+++ Text passage
How did you first discover Guided by Voices?

[Philly sports writer] Phil Sheridan and I worked together at the Bucks County Courier Times in the late ’80s and into the ’90s and we’d always turn each other onto bands. One time I was in his car and he put on [1993’s] Vampire on Titus. It didn’t catch right away, but gradually I was like, “This is what I’ve been looking for from pop music all my life.”

What was it that drew you to their music?

Just a total absence of musical or lyrical clichés. Really inventive and subversive, very adventurous chord changes within really catchy pop songs. I mean, I grew up listening to Yes, ELP and Genesis, so it kinda gave me everything I’d been looking for from a pop standpoint but it still had the musicianship.

A lot of people say that it’s hard to get into GBV because they’ve put out so much music and you really have to work to separate the wheat from the chaff.
++++++
+++ Given entries
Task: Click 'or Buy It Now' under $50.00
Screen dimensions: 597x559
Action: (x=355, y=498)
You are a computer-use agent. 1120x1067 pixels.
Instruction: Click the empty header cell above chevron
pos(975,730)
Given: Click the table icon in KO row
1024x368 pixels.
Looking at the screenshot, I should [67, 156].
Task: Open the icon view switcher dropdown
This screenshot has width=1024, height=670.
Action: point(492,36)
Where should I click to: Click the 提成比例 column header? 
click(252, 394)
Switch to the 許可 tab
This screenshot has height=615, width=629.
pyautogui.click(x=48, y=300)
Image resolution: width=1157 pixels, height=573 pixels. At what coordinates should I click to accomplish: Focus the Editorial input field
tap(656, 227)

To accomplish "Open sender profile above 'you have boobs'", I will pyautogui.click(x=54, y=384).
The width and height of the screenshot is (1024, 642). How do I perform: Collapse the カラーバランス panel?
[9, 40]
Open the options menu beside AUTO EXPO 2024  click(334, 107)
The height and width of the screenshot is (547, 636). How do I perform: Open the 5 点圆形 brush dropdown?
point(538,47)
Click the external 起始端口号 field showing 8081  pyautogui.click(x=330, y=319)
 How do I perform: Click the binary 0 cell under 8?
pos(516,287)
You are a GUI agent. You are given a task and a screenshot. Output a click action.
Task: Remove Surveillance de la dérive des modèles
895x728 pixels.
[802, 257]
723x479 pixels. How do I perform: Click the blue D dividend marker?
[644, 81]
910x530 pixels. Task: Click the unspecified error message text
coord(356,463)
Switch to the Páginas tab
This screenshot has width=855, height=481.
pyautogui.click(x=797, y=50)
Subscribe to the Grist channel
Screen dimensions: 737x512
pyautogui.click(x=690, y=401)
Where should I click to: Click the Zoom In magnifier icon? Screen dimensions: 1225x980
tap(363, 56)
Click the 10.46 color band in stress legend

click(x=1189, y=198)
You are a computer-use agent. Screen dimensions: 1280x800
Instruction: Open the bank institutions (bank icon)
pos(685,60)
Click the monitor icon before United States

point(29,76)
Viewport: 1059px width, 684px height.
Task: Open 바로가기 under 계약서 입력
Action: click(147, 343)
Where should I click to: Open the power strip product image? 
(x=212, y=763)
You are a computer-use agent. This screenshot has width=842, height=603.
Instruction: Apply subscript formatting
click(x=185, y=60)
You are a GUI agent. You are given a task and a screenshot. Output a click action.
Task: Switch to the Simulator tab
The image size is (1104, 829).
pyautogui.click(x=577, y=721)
++++++
→ **Questions to answer**
A - In the Guided by Voices interview, which album was playing when the speaker was in Phil Sheridan's car?
B - Which bands does the speaker in the Guided by Voices interview say they grew up listening to?
C - Retype from the Guided by Voices interview the part that opens with the words containing "[Philly sports writer]" and closes with "from the chaff.".

→ **Written answers**
A - Vampire on Titus, from 1993.

B - Yes, ELP and Genesis.

C -
[Philly sports writer] Phil Sheridan and I worked together at the Bucks County Courier Times in the late ’80s and into the ’90s and we’d always turn each other onto bands. One time I was in his car and he put on [1993’s] Vampire on Titus. It didn’t catch right away, but gradually I was like, “This is what I’ve been looking for from pop music all my life.”

What was it that drew you to their music?

Just a total absence of musical or lyrical clichés. Really inventive and subversive, very adventurous chord changes within really catchy pop songs. I mean, I grew up listening to Yes, ELP and Genesis, so it kinda gave me everything I’d been looking for from a pop standpoint but it still had the musicianship.

A lot of people say that it’s hard to get into GBV because they’ve put out so much music and you really have to work to separate the wheat from the chaff.